I created a zfs file system for each zpool, without special option:
root@globalZone:~/# zfs create -o mountpoint=legacy databases/wal
root@globalZone:~/# zfs create -o mountpoint=legacy rpool/datafiles

I configured my orientdbZone in order to properly use these zfs file systems:
root@globalZone:~# zonecfg -z orientdbZone
zonecfg:orientdbZone> add fs
zonecfg:orientdbZone:fs> set type=zfs
zonecfg:orientdbZone:fs> set special=rpool/datafiles
zonecfg:orientdbZone:fs> set dir=/opt/orientdb/databases
zonecfg:orientdbZone:fs> end
zonecfg:orientdbZone> add fs
zonecfg:orientdbZone:fs> set type=zfs
zonecfg:orientdbZone:fs> set special=databases/wal
zonecfg:orientdbZone:fs> set dir=/opt/orientdb/wal
zonecfg:orientdbZone:fs> end
zonecfg:orientdbZone> verify
zonecfg:orientdbZone> commit
zonecfg:orientdbZone> exit

Before every test, I shutdown the orientdbZone, destroyed-recreated the zfs file systems, rebooted the orientdbZone.

Preliminary analysis


Using this simple DTrace program, I ran the "Import" Java program the first time only for gathering information about the page sizes written on the file system:
#! /usr/sbin/dtrace -Zs

syscall::*write*:entry
{
   self->fd = arg0
}
syscall::*write*:return
/(fds[self->fd].fi_mount == "/path/to/orientdb/databases") || (fds[self->fd].fi_mount == "/path/to/orientdb/wal")/
{
   @distrib[fds[self->fd].fi_fs, probefunc, fds[self->fd].fi_mount] = quantize(arg1);
}
syscall::*write*:return
/(fds[self->fd].fi_mount == "/path/to/orientdb/databases") || (fds[self->fd].fi_mount == "/path/to/orientdb/wal")/
{
   self->fd = 0;
}
dtrace:::END
{
   printa("\n %s %s %s %@d", @distrib);
}


The distribution is quite regular:
 CPU     ID                    FUNCTION:NAME
   1      2                             :END
 zfs write /path/to/orientdb/databases
           value  ------------- Distribution ------------- count
               0 |                                         0
               1 |@@@@@@@@@@@@@@@@@@@@@@@@@@@@@@@@@@@@@    60
               2 |                                         0
               4 |                                         0
               8 |                                         0
              16 |                                         0
              32 |@@@                                      5
              64 |                                         0

 zfs write /path/to/orientdb/wal
           value  ------------- Distribution ------------- count
           32768 |                                         0
           65536 |@@@@@@@@@@@@@@@@@@@@@@@@@@@@@@@@@@@@@@@@ 102876
          131072 |                                         0

 zfs pwrite /path/to/orientdb/databases
           value  ------------- Distribution ------------- count
               0 |                                         0
               1 |                                         5
               2 |                                         0
               4 |                                         0
               8 |                                         5
              16 |                                         0
              32 |                                         0
              64 |                                         0
             128 |                                         0
             256 |                                         0
             512 |                                         0
            1024 |                                         0
            2048 |                                         0
            4096 |                                         0
            8192 |                                         0
           16384 |                                         0
           32768 |                                         0
           65536 |@@@@@@@@@@@@@@@@@@@@@@@@@@@@@@@@@@@@@@@@ 289755
          131072 |                                         0

So, this time we cannot have doubts: we have to setup the zfs recordsize=64k.
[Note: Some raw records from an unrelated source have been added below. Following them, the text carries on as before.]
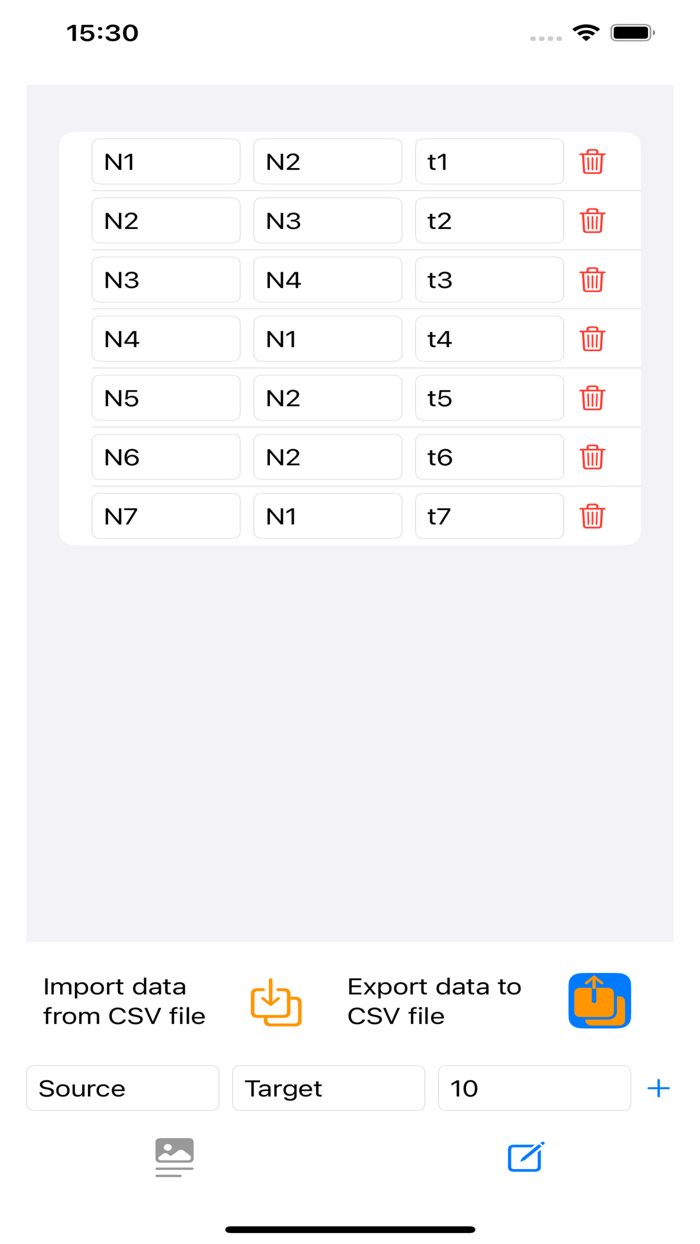Viewport: 700px width, 1244px height.
Task: Tap the orange import CSV icon
Action: (276, 1002)
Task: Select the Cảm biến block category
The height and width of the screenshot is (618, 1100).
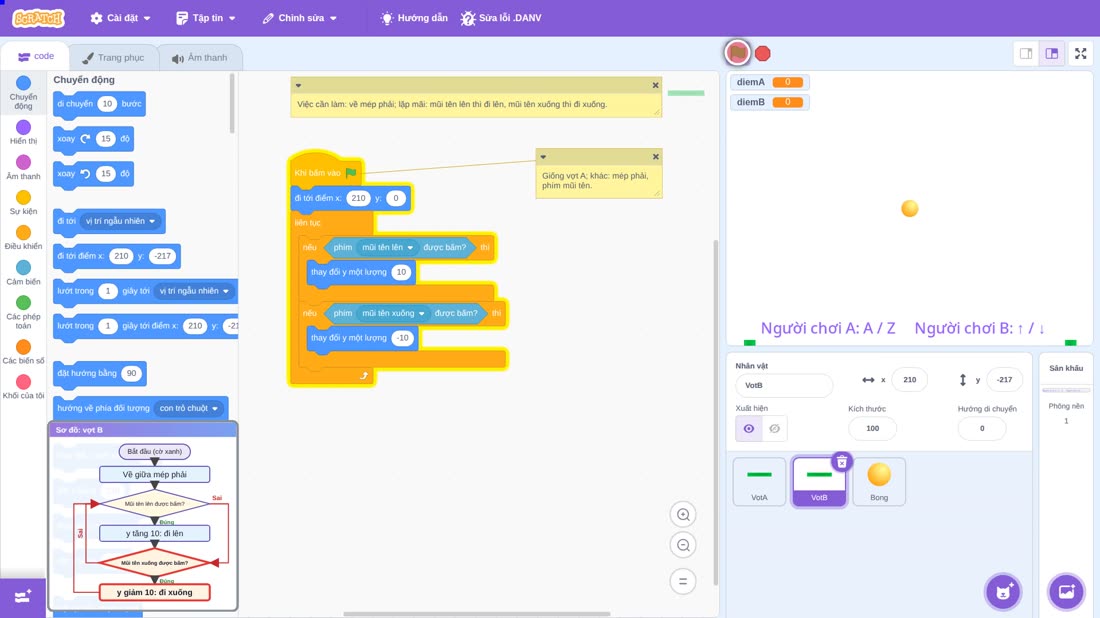Action: tap(23, 273)
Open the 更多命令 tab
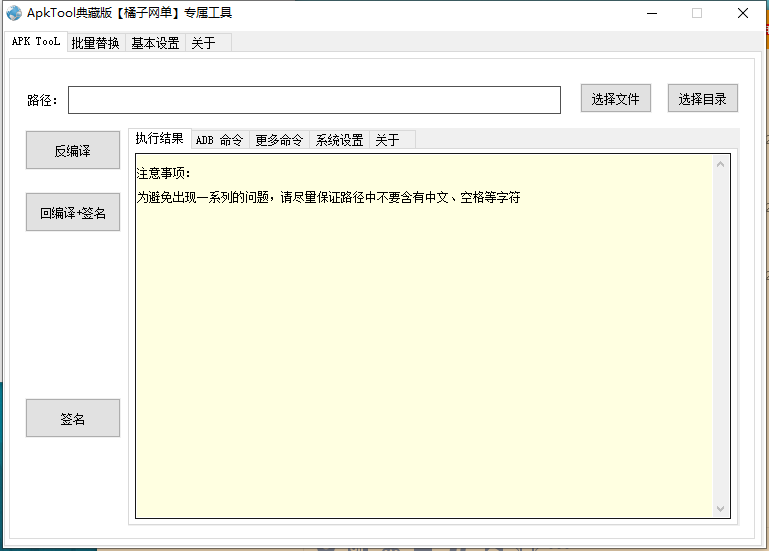Screen dimensions: 769x551 point(279,140)
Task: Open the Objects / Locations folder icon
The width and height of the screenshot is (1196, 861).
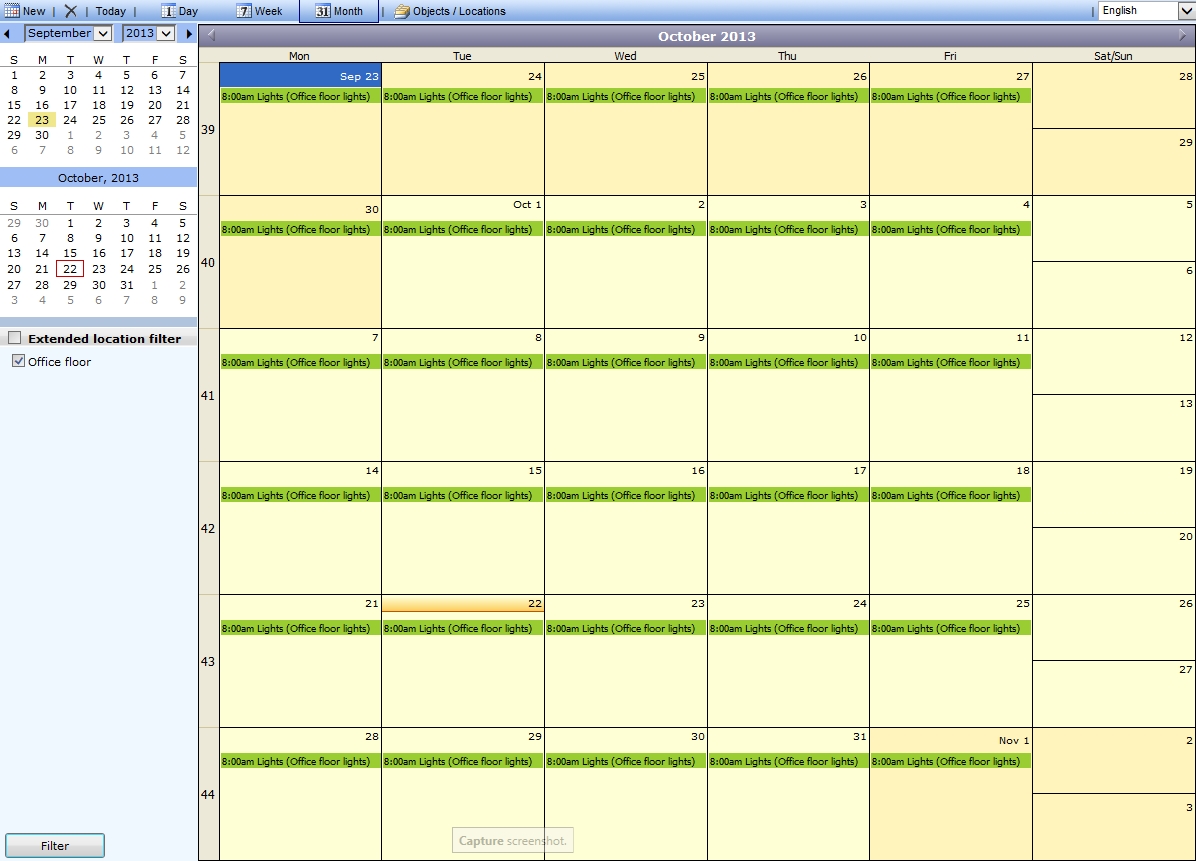Action: [x=402, y=12]
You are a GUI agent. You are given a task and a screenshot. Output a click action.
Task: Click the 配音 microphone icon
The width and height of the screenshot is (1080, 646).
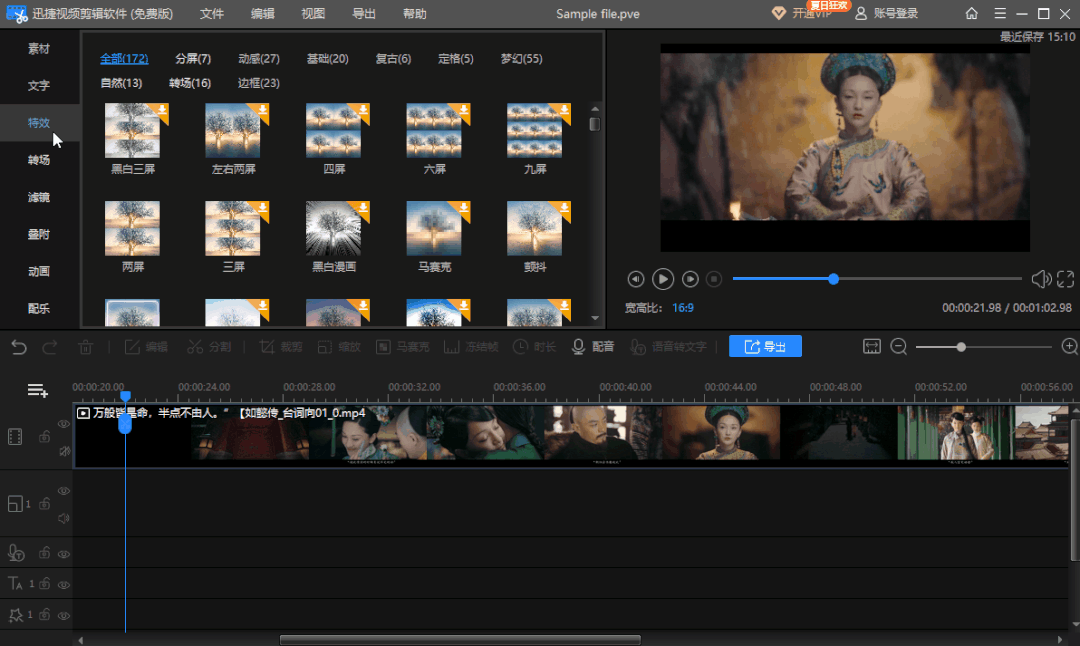(x=579, y=347)
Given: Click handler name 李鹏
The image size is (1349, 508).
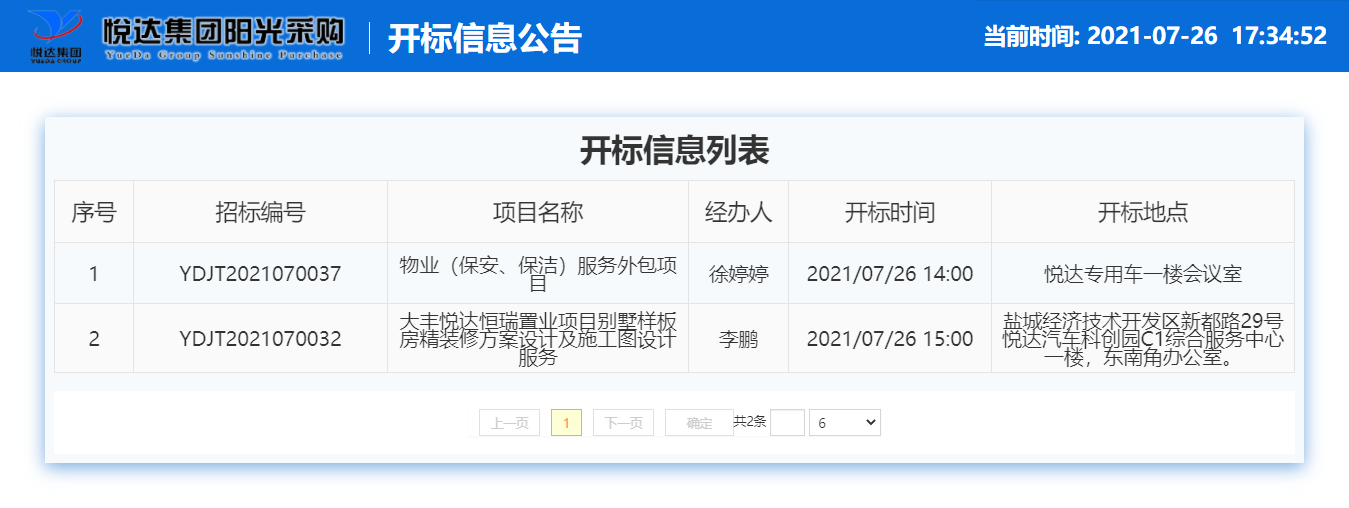Looking at the screenshot, I should point(738,339).

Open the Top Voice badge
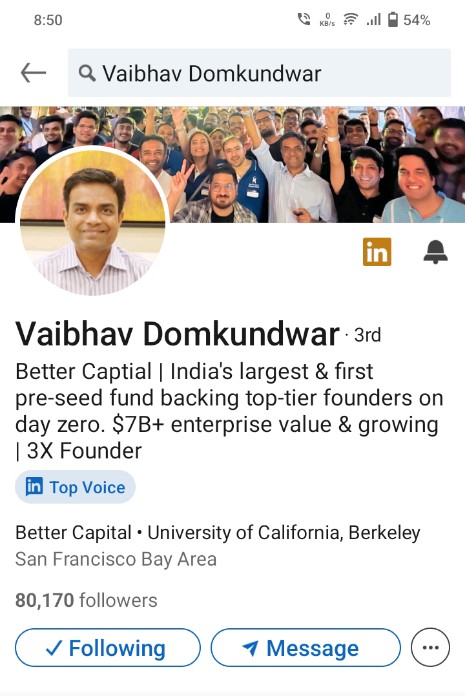75,487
As verified with the previous analysis, if you are using a dedicated WAL file system, the most important factor is the write() time to this file system.

Test #1: Compression

Having fixed the workload and related ZFS recordsize, I tried to compare different behaviors with different compression strategies.

OrientDB has its own compression strategies, based on snappy or gzip libraries.

ZFS has different compression algorithms:
  • lzjb  - optimized for performances 
  • gzip-N (1 ≤ N ≤ 9) - best compression if N > 5
  • zle - fast, but only compresses sequences of zeros
The default compression factor for gzip is 6.

Of course we have to evaluate the compression ratio, related to the whole execution time:

SecondsMegabytes
Total Import Timedisk usage waldisk usage data files
zfs compression=on36481911242
zfs compression=gzip48311147146
zfs default, OrientDB gzip=on45684090838
zfs default, snappy=on36924090813
zfs compression=zle35362803594

The OrientDB compression strategies seem not so useful in execution time nor in disk space saved.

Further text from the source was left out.